> _TASK DESCRIPTION_: Set down, exactly as written, every line from the top of the records below to the line containing "Click the gapplication entry", both ends included, and no others.

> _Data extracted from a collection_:
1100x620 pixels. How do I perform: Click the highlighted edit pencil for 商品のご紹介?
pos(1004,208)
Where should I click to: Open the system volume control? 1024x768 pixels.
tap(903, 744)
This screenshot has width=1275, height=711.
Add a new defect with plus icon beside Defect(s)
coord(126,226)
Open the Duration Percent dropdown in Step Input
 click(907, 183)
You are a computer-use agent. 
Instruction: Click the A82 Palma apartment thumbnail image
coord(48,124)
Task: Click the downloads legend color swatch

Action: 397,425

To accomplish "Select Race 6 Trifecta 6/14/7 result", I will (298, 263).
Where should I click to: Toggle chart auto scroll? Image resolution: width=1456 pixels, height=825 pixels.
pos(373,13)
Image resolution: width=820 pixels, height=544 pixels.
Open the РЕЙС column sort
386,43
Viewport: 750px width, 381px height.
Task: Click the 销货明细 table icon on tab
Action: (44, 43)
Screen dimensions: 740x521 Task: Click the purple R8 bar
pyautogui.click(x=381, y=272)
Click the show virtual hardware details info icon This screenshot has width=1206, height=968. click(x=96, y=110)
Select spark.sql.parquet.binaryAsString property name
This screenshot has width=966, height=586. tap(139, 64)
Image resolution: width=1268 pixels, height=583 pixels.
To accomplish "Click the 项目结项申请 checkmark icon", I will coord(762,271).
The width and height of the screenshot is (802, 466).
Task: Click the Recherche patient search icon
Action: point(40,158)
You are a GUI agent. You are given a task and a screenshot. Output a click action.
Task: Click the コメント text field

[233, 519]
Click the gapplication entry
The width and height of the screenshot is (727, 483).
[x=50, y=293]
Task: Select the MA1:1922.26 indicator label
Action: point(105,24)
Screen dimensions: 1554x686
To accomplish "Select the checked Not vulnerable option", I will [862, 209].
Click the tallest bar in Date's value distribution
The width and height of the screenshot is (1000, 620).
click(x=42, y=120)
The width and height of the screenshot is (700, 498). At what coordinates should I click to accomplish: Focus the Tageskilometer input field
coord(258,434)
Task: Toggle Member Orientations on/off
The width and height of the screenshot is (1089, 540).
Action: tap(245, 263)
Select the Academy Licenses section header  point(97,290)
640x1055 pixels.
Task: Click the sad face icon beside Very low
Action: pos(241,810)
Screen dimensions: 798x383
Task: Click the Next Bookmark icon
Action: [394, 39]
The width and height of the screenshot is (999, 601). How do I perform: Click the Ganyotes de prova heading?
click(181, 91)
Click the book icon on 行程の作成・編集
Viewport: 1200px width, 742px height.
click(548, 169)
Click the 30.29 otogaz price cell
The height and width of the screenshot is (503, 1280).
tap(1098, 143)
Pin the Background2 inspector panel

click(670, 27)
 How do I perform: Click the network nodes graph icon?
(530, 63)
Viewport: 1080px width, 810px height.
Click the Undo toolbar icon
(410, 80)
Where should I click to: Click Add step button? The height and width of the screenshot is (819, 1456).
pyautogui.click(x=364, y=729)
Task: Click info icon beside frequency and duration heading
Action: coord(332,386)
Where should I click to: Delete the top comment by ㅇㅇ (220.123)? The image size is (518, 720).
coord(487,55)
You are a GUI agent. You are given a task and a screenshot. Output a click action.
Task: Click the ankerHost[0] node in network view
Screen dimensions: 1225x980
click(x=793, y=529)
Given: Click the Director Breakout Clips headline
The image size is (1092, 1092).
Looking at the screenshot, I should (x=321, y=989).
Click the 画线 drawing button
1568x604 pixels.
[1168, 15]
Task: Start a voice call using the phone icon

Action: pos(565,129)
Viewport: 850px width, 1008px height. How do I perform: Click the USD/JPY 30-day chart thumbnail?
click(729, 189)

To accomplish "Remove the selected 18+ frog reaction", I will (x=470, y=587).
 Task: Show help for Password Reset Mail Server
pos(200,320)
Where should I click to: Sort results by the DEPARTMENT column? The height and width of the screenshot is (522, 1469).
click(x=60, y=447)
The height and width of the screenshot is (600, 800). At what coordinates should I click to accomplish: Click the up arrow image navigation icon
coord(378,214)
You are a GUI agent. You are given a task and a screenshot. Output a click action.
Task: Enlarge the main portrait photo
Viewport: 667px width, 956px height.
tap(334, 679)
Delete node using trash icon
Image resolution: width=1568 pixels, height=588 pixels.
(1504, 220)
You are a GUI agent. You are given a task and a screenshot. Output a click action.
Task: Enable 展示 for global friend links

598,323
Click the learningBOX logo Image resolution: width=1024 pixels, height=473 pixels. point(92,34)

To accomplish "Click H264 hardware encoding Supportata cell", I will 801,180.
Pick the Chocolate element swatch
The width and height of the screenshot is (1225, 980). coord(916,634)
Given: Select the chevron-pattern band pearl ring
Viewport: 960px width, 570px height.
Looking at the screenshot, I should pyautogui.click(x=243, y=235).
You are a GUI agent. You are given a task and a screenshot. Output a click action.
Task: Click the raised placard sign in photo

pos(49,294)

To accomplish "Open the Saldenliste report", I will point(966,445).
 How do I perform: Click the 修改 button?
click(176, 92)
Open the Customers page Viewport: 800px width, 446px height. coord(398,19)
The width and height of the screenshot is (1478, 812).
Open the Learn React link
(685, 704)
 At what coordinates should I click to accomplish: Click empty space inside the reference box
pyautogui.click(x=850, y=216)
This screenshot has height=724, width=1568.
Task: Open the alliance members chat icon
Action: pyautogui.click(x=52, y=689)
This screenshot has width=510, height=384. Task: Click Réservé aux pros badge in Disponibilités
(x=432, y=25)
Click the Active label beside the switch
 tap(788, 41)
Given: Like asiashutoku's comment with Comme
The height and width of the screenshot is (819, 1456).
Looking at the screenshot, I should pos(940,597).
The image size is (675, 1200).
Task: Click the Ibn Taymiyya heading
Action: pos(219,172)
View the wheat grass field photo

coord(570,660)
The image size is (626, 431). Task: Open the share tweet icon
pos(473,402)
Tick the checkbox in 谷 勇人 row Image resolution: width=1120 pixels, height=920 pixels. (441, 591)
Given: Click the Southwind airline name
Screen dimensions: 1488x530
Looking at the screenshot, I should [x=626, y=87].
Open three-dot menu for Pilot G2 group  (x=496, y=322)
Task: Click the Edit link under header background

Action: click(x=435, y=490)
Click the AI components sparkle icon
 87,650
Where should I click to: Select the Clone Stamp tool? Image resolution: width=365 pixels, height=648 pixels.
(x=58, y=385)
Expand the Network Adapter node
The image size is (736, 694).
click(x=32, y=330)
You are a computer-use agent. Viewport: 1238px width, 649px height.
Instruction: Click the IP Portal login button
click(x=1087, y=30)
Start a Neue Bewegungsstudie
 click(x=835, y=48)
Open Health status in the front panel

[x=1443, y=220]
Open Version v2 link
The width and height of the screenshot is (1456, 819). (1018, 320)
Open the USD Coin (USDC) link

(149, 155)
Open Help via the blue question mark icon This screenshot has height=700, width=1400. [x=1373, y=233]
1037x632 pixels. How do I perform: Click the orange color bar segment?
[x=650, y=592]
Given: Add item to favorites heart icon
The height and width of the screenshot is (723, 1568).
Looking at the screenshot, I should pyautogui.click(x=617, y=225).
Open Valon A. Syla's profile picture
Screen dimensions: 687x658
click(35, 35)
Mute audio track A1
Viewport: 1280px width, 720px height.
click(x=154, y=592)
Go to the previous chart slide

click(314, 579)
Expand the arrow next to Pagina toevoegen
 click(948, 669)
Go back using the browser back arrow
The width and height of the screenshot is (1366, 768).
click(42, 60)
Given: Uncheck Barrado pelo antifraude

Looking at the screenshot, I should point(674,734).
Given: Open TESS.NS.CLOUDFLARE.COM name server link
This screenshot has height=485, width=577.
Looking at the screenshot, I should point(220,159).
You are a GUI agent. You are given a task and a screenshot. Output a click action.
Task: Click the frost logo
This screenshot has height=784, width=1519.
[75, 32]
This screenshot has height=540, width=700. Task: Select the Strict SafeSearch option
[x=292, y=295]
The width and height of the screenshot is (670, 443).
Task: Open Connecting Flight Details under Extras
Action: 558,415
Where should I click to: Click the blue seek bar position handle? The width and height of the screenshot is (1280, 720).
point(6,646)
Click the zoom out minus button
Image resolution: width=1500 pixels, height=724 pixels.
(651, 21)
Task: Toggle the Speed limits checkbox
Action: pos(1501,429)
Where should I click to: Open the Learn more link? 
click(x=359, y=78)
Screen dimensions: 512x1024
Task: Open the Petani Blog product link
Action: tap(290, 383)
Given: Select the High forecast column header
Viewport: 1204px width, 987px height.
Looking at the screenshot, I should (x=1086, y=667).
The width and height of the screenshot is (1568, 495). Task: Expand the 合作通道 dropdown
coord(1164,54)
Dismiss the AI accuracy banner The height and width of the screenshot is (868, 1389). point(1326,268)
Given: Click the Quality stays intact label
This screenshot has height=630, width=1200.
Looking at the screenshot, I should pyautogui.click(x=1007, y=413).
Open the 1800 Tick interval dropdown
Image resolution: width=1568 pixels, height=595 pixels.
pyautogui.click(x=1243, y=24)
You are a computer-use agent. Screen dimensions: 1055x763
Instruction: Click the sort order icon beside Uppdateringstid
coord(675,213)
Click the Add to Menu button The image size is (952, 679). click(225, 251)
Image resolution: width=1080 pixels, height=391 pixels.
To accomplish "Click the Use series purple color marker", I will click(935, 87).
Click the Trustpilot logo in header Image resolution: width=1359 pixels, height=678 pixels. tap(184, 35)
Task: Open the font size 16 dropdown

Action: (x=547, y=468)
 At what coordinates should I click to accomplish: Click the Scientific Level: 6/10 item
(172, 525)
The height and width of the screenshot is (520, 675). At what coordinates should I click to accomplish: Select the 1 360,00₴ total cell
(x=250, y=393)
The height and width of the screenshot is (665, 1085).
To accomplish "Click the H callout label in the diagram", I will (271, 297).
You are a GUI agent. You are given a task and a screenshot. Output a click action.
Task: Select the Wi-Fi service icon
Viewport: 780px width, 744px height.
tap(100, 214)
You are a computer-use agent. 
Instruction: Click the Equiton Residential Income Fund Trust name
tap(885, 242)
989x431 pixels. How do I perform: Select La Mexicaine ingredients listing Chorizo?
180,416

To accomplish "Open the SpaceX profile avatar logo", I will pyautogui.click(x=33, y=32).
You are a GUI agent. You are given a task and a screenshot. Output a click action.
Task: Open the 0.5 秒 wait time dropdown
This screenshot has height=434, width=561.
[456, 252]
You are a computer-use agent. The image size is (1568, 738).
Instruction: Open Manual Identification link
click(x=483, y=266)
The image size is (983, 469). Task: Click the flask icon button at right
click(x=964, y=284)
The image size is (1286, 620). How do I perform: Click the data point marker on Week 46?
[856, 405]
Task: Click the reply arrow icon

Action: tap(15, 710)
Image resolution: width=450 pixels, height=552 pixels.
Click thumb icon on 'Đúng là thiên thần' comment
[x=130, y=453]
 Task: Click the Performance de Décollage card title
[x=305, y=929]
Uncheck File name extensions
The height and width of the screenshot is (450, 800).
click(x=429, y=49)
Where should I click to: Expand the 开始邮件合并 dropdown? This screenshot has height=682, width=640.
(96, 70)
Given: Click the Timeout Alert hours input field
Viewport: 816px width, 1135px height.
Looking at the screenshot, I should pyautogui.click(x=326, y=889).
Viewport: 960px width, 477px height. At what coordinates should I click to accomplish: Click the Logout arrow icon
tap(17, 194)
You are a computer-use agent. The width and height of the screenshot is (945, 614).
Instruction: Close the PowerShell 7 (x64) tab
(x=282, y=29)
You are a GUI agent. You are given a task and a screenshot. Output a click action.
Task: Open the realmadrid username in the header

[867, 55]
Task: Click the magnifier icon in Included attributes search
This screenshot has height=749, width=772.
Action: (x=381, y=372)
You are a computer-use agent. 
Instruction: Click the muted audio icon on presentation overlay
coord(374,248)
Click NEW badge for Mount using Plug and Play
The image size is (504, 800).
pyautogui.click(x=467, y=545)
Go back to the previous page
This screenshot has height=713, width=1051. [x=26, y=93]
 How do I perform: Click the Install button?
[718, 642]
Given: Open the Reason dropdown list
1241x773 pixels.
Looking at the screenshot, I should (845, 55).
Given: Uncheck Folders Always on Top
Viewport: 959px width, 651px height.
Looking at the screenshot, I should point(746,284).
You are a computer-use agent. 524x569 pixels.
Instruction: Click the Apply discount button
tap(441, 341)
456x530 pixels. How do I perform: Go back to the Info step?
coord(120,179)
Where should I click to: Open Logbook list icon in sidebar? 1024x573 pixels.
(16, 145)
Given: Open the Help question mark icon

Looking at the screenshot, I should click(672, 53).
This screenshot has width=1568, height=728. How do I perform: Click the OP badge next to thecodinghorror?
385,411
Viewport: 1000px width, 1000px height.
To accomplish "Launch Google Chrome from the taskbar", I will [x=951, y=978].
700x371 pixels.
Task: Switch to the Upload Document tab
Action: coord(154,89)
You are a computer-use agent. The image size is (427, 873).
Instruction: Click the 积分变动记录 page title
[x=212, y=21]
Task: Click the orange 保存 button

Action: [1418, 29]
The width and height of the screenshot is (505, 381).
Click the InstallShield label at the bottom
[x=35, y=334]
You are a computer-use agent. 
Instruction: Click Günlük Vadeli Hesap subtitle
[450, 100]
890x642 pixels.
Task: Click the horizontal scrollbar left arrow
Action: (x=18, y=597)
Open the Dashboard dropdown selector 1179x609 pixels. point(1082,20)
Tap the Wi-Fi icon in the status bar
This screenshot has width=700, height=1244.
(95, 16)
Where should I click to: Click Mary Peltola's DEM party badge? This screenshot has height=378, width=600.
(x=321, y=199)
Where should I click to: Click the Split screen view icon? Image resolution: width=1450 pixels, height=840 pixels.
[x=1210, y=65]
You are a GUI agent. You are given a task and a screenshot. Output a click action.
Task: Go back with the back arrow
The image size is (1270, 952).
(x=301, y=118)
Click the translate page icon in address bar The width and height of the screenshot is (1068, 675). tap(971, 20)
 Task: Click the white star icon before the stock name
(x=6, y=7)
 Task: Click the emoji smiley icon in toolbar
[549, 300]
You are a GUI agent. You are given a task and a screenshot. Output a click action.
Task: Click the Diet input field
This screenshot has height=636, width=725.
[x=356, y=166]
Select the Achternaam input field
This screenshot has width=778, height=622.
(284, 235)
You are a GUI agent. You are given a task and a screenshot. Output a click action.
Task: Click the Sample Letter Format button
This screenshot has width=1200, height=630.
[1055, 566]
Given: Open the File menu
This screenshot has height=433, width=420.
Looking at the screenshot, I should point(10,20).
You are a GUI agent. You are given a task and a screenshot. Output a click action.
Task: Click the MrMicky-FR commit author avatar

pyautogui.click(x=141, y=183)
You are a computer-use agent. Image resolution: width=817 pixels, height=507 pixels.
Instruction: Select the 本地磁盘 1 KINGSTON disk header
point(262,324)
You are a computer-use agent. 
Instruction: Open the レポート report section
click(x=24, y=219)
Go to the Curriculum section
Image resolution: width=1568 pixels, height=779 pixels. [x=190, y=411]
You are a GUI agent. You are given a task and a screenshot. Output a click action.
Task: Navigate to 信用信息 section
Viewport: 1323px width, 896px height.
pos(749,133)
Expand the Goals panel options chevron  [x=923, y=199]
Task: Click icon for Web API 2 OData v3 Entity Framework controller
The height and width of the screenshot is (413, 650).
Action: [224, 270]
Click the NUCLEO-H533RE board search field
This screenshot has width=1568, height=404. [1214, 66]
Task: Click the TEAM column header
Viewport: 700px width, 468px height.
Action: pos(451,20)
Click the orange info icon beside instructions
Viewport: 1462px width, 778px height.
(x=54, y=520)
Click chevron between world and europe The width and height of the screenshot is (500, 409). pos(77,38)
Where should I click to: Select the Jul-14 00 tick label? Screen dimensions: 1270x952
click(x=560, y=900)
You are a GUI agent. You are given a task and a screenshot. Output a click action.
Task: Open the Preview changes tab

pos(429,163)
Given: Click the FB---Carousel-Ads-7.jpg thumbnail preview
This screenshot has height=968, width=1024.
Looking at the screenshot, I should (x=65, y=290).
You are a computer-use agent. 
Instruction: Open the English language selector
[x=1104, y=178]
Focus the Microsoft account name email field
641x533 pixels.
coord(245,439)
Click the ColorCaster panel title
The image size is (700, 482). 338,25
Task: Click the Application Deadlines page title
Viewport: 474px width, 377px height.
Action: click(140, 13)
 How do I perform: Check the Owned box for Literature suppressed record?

> _RESULT BELOW_:
1100x620 pixels. How do I perform: Click the highlighted edit pencil for 商品のご紹介?
pos(1004,208)
Where should I click to: Open the system volume control? 1024x768 pixels.
tap(903, 744)
This screenshot has width=1275, height=711.
Add a new defect with plus icon beside Defect(s)
coord(126,226)
Open the Duration Percent dropdown in Step Input
 click(907, 183)
You are a computer-use agent. 
Instruction: Click the A82 Palma apartment thumbnail image
coord(48,124)
Task: Click the downloads legend color swatch

Action: 397,425

To accomplish "Select Race 6 Trifecta 6/14/7 result", I will (298, 263).
Where should I click to: Toggle chart auto scroll? Image resolution: width=1456 pixels, height=825 pixels.
pos(373,13)
Image resolution: width=820 pixels, height=544 pixels.
Open the РЕЙС column sort
386,43
Viewport: 750px width, 381px height.
Task: Click the 销货明细 table icon on tab
Action: (44, 43)
Screen dimensions: 740x521 Task: Click the purple R8 bar
pyautogui.click(x=381, y=272)
Click the show virtual hardware details info icon This screenshot has width=1206, height=968. click(x=96, y=110)
Select spark.sql.parquet.binaryAsString property name
This screenshot has width=966, height=586. tap(139, 64)
Image resolution: width=1268 pixels, height=583 pixels.
To accomplish "Click the 项目结项申请 checkmark icon", I will coord(762,271).
The width and height of the screenshot is (802, 466).
Task: Click the Recherche patient search icon
Action: point(40,158)
You are a GUI agent. You are given a task and a screenshot. Output a click action.
Task: Click the コメント text field

[233, 519]
Click the gapplication entry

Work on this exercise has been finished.